## Task to carry out
How many lines in the records contain the word "height"? Reply with the number alone.

## Data records

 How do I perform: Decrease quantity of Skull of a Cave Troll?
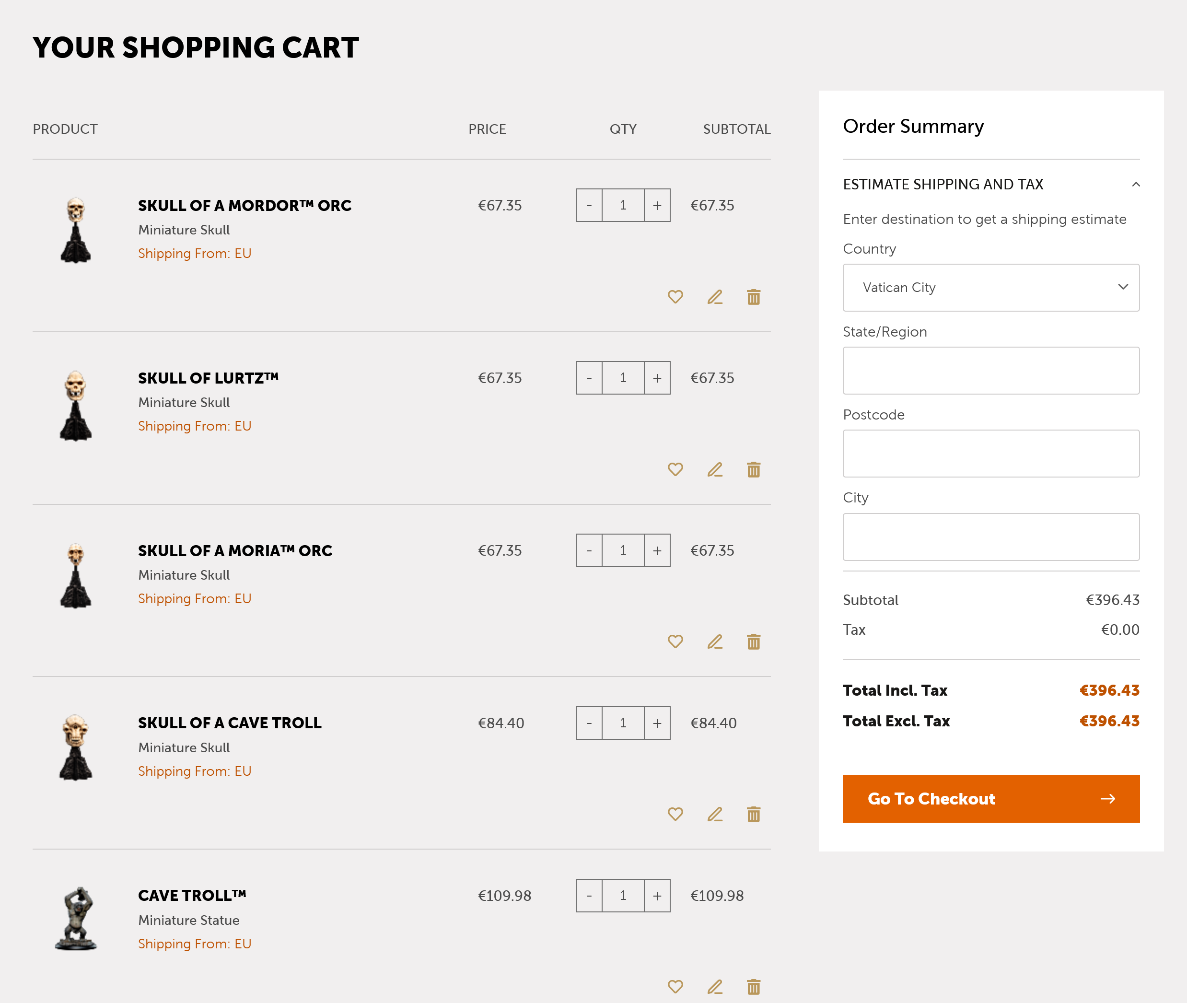pos(589,723)
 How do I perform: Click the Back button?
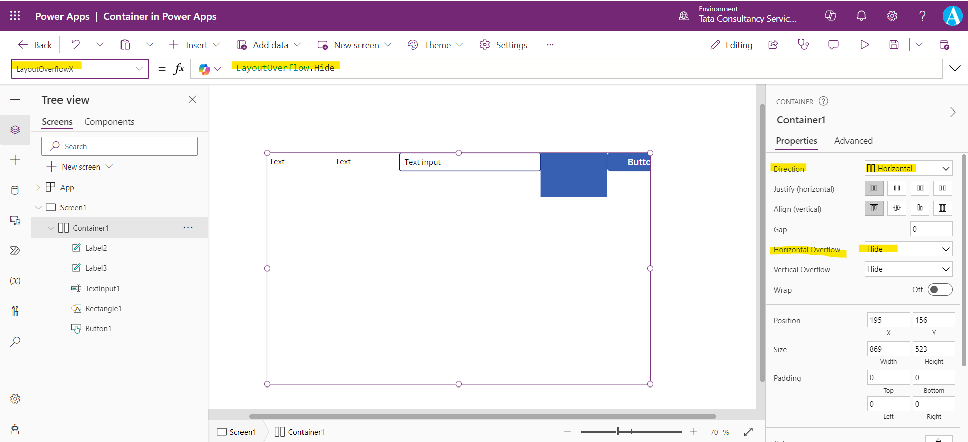[x=35, y=45]
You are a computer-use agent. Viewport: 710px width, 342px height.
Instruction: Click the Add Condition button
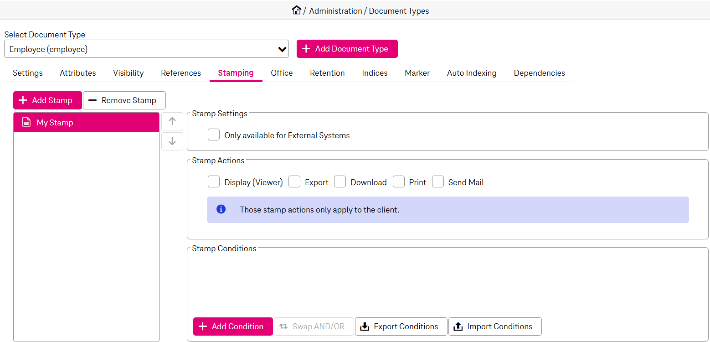click(233, 326)
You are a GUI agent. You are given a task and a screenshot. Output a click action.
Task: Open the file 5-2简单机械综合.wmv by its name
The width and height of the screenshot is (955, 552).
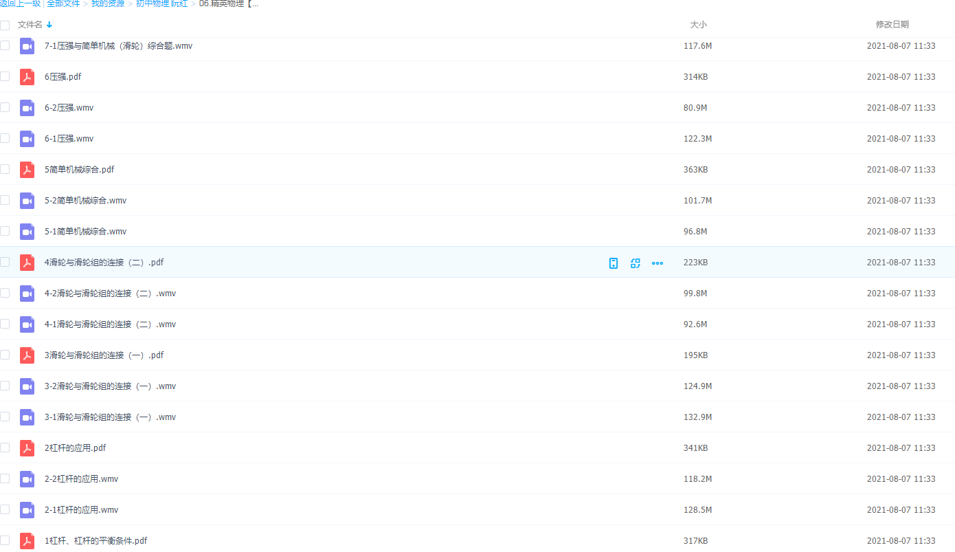85,201
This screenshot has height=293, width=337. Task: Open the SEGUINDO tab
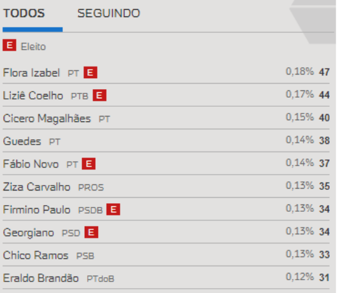point(108,13)
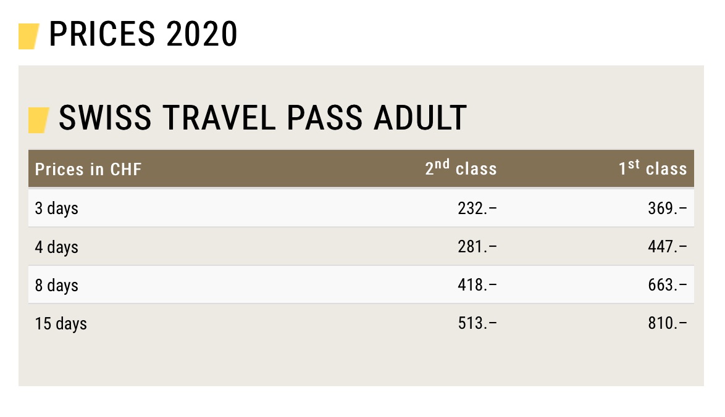725x417 pixels.
Task: Select the 3 days row label
Action: click(57, 209)
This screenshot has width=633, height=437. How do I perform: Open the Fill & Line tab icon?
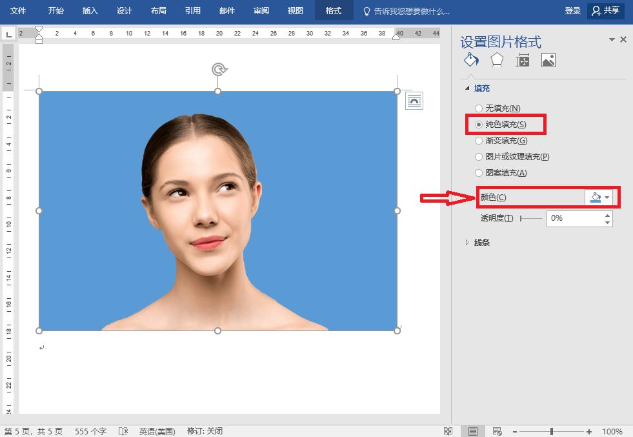pyautogui.click(x=471, y=60)
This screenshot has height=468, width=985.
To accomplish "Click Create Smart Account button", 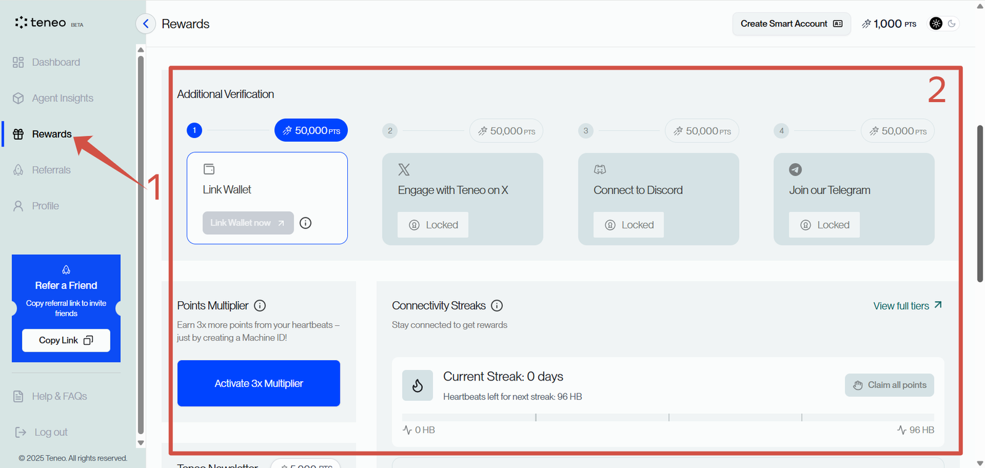I will (x=791, y=24).
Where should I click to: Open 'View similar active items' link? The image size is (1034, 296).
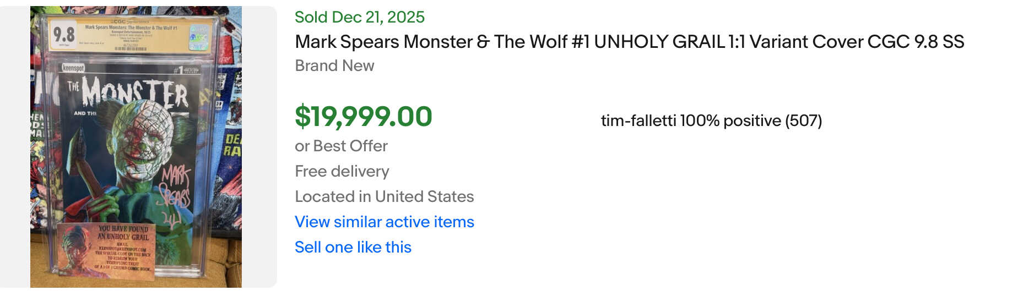[x=384, y=222]
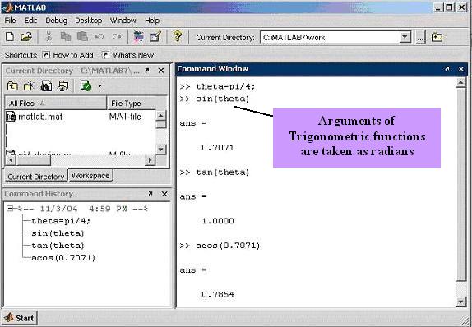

## Written answer
5